GIVEN DATA ->

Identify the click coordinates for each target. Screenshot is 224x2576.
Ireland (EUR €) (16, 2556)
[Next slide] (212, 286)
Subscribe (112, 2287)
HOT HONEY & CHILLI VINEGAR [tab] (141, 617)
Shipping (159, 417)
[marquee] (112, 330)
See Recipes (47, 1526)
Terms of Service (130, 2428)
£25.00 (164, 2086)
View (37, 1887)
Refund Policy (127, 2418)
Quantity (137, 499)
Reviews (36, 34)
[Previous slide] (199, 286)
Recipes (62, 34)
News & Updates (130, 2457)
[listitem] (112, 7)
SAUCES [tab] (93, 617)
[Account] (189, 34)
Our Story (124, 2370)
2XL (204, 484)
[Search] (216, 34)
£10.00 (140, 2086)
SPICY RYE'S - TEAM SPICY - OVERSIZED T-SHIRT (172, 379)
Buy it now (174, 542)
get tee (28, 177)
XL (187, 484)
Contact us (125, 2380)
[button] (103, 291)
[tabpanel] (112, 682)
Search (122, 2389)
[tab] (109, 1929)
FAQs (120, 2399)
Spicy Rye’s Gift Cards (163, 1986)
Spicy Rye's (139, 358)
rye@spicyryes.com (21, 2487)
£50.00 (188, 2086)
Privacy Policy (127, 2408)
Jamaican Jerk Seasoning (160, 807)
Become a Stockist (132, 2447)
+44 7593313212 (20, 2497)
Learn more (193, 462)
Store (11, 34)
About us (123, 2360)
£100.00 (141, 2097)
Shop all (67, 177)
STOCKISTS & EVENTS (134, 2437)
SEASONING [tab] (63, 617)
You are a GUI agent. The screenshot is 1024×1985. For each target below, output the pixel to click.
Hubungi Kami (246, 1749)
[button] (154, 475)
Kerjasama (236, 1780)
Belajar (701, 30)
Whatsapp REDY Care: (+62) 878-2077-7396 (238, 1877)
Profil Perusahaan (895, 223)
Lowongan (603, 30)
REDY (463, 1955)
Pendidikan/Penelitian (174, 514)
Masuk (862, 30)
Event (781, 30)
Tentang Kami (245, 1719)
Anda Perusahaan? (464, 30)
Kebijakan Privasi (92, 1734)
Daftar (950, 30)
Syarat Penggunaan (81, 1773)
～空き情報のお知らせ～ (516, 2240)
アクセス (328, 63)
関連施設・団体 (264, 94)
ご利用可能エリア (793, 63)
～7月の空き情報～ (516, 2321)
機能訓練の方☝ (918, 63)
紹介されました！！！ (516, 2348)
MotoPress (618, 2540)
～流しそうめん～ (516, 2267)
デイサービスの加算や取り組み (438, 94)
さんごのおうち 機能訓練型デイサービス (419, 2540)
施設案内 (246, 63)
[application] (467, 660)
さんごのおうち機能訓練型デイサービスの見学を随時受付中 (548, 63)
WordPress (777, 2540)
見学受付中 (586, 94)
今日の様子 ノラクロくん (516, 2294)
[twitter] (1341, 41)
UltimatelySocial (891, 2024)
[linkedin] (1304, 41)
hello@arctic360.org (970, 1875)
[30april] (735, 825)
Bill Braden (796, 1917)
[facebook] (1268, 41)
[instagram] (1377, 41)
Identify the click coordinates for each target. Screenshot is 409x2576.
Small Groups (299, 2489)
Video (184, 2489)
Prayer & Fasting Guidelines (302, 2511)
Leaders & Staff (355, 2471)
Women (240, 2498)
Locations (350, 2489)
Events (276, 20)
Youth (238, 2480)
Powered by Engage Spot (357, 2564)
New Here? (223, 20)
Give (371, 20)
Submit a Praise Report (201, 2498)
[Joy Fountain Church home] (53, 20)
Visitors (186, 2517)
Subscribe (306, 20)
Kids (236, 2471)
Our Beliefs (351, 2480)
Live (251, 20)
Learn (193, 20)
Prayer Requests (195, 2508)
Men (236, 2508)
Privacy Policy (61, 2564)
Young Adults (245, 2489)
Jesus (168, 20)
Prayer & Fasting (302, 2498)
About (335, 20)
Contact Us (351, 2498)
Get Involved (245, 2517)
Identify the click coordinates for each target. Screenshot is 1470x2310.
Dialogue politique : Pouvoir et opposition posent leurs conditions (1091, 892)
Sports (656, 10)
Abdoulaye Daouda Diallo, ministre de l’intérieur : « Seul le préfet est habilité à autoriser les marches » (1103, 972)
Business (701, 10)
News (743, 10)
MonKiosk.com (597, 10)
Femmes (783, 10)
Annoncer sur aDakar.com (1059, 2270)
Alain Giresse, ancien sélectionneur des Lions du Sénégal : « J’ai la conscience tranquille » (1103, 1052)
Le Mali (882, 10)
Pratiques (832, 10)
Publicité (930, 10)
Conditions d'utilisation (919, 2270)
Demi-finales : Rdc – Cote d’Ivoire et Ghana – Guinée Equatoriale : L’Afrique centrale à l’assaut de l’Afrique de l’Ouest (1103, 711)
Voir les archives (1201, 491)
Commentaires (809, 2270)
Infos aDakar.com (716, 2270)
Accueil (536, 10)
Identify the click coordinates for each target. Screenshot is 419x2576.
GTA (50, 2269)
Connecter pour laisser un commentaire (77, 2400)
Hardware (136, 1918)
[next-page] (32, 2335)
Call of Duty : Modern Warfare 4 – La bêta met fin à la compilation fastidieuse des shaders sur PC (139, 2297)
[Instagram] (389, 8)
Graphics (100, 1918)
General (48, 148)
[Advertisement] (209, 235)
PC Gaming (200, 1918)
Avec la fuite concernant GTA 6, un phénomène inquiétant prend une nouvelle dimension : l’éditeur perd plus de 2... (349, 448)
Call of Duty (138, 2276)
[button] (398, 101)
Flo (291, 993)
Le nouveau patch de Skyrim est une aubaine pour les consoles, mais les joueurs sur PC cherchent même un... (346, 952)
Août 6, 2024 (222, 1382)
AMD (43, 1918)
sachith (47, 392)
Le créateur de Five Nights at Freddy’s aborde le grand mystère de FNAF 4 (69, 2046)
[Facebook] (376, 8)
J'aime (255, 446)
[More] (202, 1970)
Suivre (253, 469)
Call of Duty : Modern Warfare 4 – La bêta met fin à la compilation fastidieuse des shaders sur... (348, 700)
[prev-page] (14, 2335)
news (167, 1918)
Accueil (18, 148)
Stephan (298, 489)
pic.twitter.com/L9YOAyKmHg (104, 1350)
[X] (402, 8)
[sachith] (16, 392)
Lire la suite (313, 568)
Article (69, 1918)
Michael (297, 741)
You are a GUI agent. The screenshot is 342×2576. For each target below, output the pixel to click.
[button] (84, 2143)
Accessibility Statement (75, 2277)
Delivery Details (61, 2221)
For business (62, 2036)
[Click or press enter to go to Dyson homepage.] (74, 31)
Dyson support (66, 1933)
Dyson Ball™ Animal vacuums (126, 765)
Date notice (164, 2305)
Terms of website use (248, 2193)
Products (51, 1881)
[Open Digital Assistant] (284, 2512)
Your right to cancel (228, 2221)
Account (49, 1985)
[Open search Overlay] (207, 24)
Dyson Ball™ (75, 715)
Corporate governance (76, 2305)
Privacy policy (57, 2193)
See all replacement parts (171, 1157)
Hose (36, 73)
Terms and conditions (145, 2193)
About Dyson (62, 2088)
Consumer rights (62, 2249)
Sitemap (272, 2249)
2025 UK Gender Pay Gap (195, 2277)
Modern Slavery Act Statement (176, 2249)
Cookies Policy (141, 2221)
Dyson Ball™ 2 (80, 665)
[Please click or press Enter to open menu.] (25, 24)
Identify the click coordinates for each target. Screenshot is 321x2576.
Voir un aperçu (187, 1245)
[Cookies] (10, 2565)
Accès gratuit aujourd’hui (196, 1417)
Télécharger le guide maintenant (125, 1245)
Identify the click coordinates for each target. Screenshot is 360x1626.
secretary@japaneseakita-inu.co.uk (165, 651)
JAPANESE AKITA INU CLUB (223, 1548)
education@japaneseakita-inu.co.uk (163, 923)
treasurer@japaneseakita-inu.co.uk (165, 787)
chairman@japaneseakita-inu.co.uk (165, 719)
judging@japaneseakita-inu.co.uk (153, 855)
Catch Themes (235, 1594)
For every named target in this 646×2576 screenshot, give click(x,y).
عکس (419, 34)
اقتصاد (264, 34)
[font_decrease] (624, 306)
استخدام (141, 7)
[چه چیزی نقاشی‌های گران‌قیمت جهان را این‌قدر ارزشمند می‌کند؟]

WHAT TO DO -> In the listing, find each line with the string "pixel" and copy it.

RESPONSE ->
You are a GUI agent. The screenshot is 1024×1985. For each target below, output the pixel to click.
You are a GUI agent. The screenshot is 342×2576. For each target below, output the pixel to click.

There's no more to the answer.